Let’s have a look at the facts, some of which have already been discussed in previous articles on this website:
- The Group IV humpback population, which migrates during the winter months from their summer feeding grounds in Antarctic waters to the NW Shelf of Australia to calve in the offshore Kimberleys region, has increased at a rate very close to biological maximum while the area has been developed into a petroleum province of major importance to Australia. The following 2 figures are a subset of the figures shown in item 3 of an article titled “The right to protest or lobby should not be abused“, which outlined a series of areas in which eNGOs misinformed the public.
In conclusion, what was the impact of all that seismic surveying on the Group IV humpback population on the NW Shelf of Australia? ZERO!
- If one considers the behaviour of humpback whales in the vicinity of seismic surveys, any reasonable person would conclude that there is no adverse impacts although there may be fairly insignificant behavioural responses like avoiding the vessel (and the sound?). Another article on this website, “How loud is the sound of a breaching whale” shows that a humpback whale would need to be just 68m from an operating source to hear a sound as loud as it makes while breaching. Ironically, given the distances involved, it is just as likely, or more likely, that a humpback whale will avoid potential collision with a vessel, than avoid the sound of the seismic source. Perhaps this is why the whale in Fig 3 appears to have no problems getting “close and personal” with an operating seismic array?

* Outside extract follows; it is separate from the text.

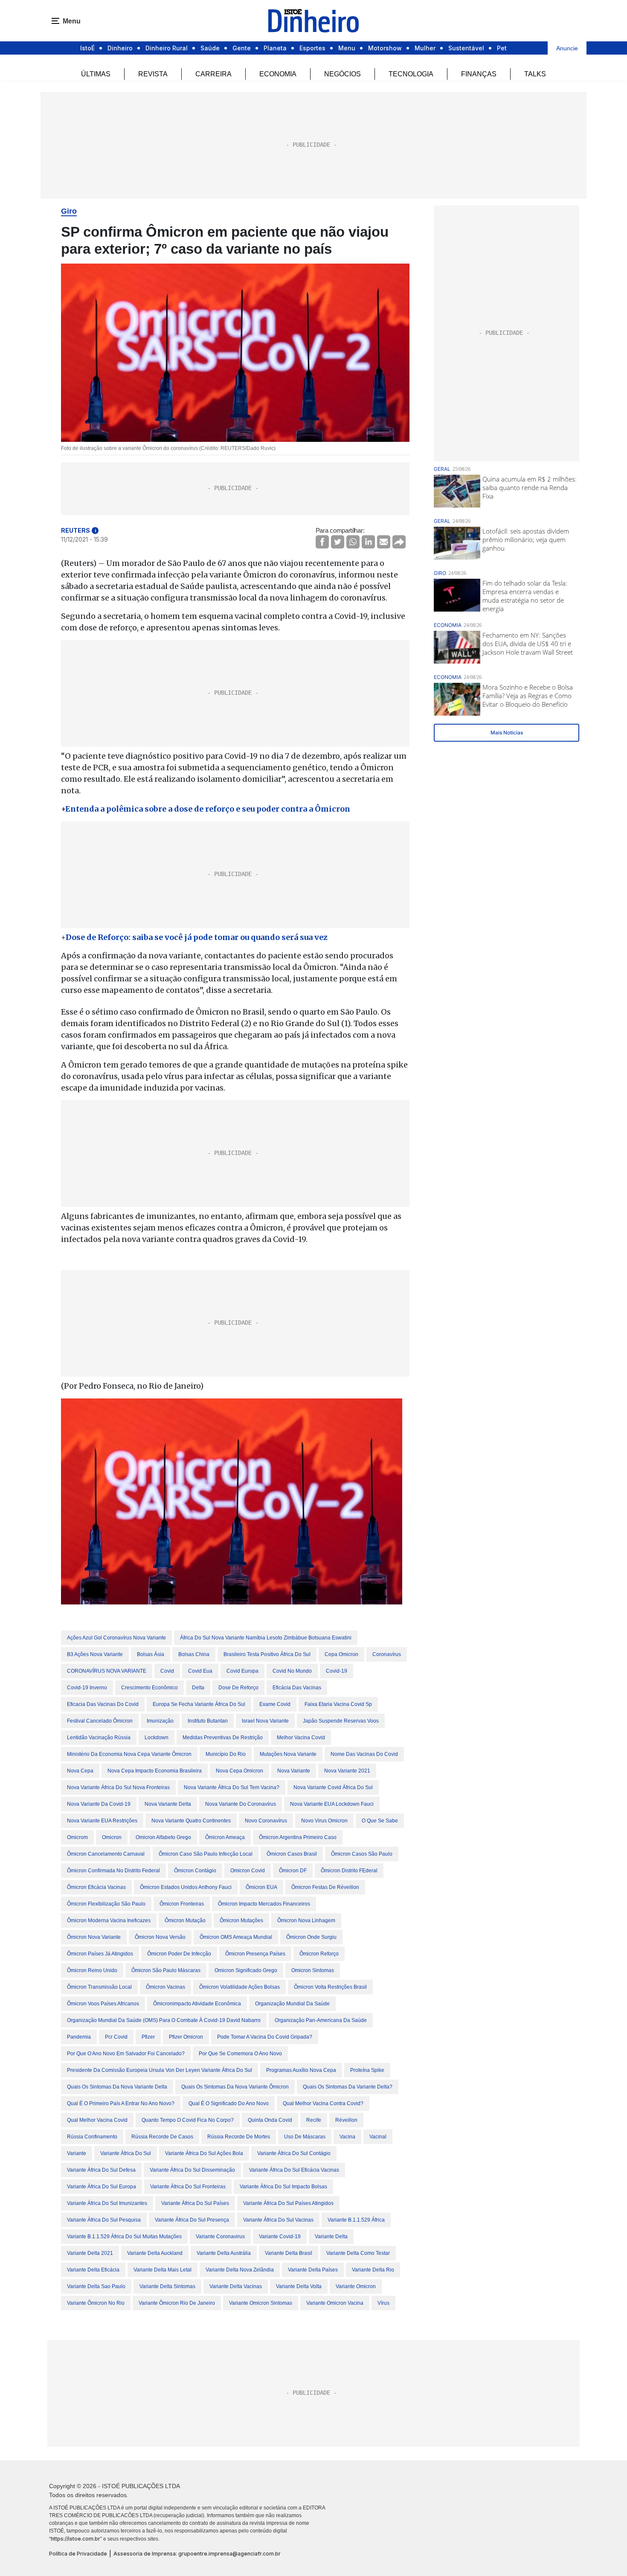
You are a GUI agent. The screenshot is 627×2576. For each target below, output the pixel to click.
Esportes (312, 48)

- Over recent years, one of the most comprehensive behavioural response studies conducted with whales anywhere in the world has been conducted here in Australia. It is entitled the “Behavioural Response of Australian Humpback whales to Seismic Surveys (BRAHSS)“. The controlled exposure experiments were mainly carried out within approx 10km of Peregian Beach, Sunshine Coast, Australia, during the southerly migration of the Group V humpback population each September/October over a number of seasons. The seismic source was increased in each season from 20 cubic inches in 2010, 440 cubic inches in 2011 and a full commercial array of 3130 cubic inches in 2014. 2012 was an analysis year and in 2013 there was an attempt to replicate the 2011 study on the West Coast of Australia near Geraldton. Although the 2014 results (with the full 3130 cubic inch array) have not yet been published, the results of exposing humpback whales (including cow/calf pairs) to the 20 cu in array and a soft start procedure using a small array up to 440 cu in are published in the highlighted links (however, as the first paper is not open access, the link takes the reader to the abstract and details about the publication). Key findings of these first two papers were:i) “Results suggested that humpback whale groups responded by decreasing both dive time and speed of southwards movement though the response magnitude was not found to be related to the proximity of the source vessel, the received level of the air gun, the tow path direction, or the exposure time within the during phase. There was no evidence of orientation of the groups towards, or away from, the source vessel in the during phase. Interestingly, this behavioural response was found in the control trials as well as the active trials suggesting a response to the source vessel.” in the case of the 20 cubic inch trial; and
ii) “Humpback whales are likely to move away from a source during a ramp-up sequence; Starting at a higher initial level was no better at triggering whales to move away, and; Using a ramp-up procedure would limit acoustic exposure while close to the source.” In addition “ ‘Control’ groups also responded suggesting the presence of the source vessel had some effect.” in the case of the small array up to 440 cubic inches.